In Virginia, recent polls show Republican Bob McDonnell leading by 11 to 18 percentage points over Democrat R. Creigh Deeds.
“We learned from what Obama did last year, and the party and Bob McDonnell took those principles as far as connecting with people and turning out the vote, and now it’s all working,” said Wendell S. Walker, a 57-year-old GOP campaign volunteer in Lynchburg.
McDonnell, a former attorney general and social conservative who entered politics in Pat Robertson’s home base of Virginia Beach, made the election a referendum on Obama’s — and the Democrats’ — marquee initiatives: health care reform and an energy bill that discourages fossil-fuel use, a threatening proposition in Virginia coal country.
He also criticized Obama’s economic policies, even urging legislative Republicans in April to reject $125 million in federal stimulus aid for jobless Virginians as unemployment rates spiked.
McDonnell portrays Obama’s policies as grave threats to businesses, jobs and family finances. That has put Deeds in the no-win position of either breaking with his party’s president or embracing his most polarizing policies.
McDonnell has distilled his campaign into three simple words on bumper stickers and yard signs: “BOB’S FOR JOBS.” He has said he will create jobs by reducing taxes on businesses and fattening the pool of money governors use to entice employers to the state.

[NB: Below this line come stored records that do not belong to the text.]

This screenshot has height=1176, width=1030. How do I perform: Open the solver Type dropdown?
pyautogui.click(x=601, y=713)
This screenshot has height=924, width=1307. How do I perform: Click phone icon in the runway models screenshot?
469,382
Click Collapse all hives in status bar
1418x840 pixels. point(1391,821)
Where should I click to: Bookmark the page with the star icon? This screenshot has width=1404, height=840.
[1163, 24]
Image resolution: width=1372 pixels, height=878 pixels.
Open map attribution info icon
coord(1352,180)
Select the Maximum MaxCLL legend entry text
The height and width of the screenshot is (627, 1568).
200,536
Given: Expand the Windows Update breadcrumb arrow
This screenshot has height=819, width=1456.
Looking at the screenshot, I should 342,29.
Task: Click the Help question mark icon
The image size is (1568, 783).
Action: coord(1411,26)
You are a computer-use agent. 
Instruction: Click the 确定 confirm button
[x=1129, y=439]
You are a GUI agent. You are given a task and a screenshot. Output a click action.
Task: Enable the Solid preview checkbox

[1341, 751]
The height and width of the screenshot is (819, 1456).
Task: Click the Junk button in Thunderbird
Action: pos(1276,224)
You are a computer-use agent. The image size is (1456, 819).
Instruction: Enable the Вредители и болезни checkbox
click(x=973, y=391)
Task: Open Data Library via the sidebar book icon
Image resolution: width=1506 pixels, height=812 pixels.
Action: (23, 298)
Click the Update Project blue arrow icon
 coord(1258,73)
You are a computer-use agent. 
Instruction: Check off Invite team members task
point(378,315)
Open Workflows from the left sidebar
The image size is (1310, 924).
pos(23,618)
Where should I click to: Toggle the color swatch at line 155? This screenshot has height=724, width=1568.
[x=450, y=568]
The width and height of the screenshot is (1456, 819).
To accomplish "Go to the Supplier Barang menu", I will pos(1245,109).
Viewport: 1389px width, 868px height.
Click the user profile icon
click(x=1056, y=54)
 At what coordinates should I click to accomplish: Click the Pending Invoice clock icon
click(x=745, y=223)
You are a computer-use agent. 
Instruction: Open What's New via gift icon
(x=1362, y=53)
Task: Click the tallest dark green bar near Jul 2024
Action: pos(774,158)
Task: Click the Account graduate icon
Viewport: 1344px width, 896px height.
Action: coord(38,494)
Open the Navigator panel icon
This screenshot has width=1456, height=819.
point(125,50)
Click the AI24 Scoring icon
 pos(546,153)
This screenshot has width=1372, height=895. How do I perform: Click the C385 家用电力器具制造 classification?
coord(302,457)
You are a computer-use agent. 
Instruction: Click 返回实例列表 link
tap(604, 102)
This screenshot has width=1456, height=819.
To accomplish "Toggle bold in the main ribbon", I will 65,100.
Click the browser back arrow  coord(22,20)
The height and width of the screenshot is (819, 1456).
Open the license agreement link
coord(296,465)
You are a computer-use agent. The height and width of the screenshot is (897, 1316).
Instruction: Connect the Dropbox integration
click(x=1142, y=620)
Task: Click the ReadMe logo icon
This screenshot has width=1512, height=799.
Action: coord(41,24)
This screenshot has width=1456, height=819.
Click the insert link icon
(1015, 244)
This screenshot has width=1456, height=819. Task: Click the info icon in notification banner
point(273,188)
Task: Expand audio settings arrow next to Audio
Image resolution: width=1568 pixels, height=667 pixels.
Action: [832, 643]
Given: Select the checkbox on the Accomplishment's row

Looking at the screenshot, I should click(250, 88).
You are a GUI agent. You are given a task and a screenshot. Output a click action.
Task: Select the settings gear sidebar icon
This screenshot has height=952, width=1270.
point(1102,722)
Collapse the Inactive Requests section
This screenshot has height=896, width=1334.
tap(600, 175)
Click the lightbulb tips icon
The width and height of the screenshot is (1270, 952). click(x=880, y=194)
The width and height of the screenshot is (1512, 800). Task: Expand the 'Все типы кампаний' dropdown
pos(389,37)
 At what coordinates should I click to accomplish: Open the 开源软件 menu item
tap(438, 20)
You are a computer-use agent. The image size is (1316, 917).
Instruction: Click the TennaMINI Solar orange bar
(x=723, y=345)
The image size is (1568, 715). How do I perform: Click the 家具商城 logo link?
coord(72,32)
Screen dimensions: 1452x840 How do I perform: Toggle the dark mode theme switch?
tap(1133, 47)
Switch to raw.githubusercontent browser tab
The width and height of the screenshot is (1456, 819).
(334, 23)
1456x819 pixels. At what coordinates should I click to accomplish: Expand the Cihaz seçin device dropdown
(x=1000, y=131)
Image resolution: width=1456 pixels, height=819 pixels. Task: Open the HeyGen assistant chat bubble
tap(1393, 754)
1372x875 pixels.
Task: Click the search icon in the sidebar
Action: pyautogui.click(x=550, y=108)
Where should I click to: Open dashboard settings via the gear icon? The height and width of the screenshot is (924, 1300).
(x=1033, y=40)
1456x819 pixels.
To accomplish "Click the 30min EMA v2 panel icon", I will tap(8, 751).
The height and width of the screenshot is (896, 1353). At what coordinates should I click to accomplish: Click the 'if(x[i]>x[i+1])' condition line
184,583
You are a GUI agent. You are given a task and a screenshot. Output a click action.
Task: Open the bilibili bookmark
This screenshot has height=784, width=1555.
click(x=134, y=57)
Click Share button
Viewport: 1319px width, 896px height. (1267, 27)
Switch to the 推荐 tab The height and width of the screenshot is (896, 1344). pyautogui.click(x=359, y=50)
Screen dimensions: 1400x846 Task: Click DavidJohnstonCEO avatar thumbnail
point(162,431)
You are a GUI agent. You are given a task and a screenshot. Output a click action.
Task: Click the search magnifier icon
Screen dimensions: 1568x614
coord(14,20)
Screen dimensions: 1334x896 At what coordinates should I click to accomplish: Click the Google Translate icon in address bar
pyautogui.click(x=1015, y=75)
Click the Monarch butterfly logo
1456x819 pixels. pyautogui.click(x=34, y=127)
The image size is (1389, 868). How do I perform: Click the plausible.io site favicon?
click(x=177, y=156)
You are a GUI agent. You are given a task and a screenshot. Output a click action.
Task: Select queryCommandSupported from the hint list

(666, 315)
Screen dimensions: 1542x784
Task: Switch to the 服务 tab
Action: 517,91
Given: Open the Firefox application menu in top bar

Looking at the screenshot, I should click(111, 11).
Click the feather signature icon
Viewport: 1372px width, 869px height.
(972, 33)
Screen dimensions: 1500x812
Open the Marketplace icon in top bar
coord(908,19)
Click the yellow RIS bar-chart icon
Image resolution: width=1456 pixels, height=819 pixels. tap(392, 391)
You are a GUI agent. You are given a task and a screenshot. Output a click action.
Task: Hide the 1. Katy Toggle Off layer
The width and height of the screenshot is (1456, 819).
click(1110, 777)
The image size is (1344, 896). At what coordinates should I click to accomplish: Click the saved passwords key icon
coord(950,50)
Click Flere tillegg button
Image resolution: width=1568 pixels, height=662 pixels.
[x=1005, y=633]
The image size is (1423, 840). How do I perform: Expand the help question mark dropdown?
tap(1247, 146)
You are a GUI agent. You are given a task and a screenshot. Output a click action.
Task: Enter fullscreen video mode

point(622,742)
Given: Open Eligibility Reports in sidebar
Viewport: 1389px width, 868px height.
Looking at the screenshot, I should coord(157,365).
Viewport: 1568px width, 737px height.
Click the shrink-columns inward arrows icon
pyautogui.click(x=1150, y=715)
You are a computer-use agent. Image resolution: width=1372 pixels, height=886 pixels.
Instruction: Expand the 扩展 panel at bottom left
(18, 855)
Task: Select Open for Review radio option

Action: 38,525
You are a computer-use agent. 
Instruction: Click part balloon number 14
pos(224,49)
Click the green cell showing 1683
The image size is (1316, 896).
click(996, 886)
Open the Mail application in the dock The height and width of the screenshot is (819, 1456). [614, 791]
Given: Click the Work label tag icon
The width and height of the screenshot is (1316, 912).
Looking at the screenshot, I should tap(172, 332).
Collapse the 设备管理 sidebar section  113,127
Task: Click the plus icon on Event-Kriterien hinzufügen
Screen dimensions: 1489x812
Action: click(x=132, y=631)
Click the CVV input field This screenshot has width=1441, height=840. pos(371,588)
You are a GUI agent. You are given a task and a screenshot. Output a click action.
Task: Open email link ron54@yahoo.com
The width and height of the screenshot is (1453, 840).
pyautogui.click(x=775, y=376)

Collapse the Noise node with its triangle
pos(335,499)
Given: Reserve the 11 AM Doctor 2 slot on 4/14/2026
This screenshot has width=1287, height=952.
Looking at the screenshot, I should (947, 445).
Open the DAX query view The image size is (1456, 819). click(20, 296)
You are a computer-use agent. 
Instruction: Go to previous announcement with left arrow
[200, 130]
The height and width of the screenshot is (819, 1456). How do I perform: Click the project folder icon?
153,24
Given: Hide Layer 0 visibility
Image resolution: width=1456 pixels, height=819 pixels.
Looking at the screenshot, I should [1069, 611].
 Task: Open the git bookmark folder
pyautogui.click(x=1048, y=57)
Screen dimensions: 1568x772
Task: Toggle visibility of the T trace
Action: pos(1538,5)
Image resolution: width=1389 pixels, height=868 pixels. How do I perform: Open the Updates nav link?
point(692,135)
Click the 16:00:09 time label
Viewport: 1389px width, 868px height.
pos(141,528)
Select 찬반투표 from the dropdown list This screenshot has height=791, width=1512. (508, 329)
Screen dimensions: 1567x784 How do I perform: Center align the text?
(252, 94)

Meanwhile, Deeds — a rural county lawyer and moderate state senator who narrowly lost the attorney general’s race to McDonnell four years ago — never established a clear, consistent message about the economy.
“That’s what a lot of us are saying: ‘I wish he’d talked more about jobs,”’ said Hahn Deniston, a Democratic volunteer from Colonial Heights.
Few dispute that Deeds missed key opportunities almost from the start.
After his easy primary victory in June over former state legislator Brian Moran and DNC chairman and Clinton confidante Terry McAuliffe, he devoted the summer to fundraising, not campaigning.
Deeds said he had no choice: “If I hadn’t had a primary, I might have had the money not to go dark during July and August.”
National trends certainly hampered Deeds. Unrest about health reform, stimulus spending and the energy bill manifested itself in vehement “tea party” rallies by conservatives and angry confrontations when members of Congress, particularly Democrats, held public meetings.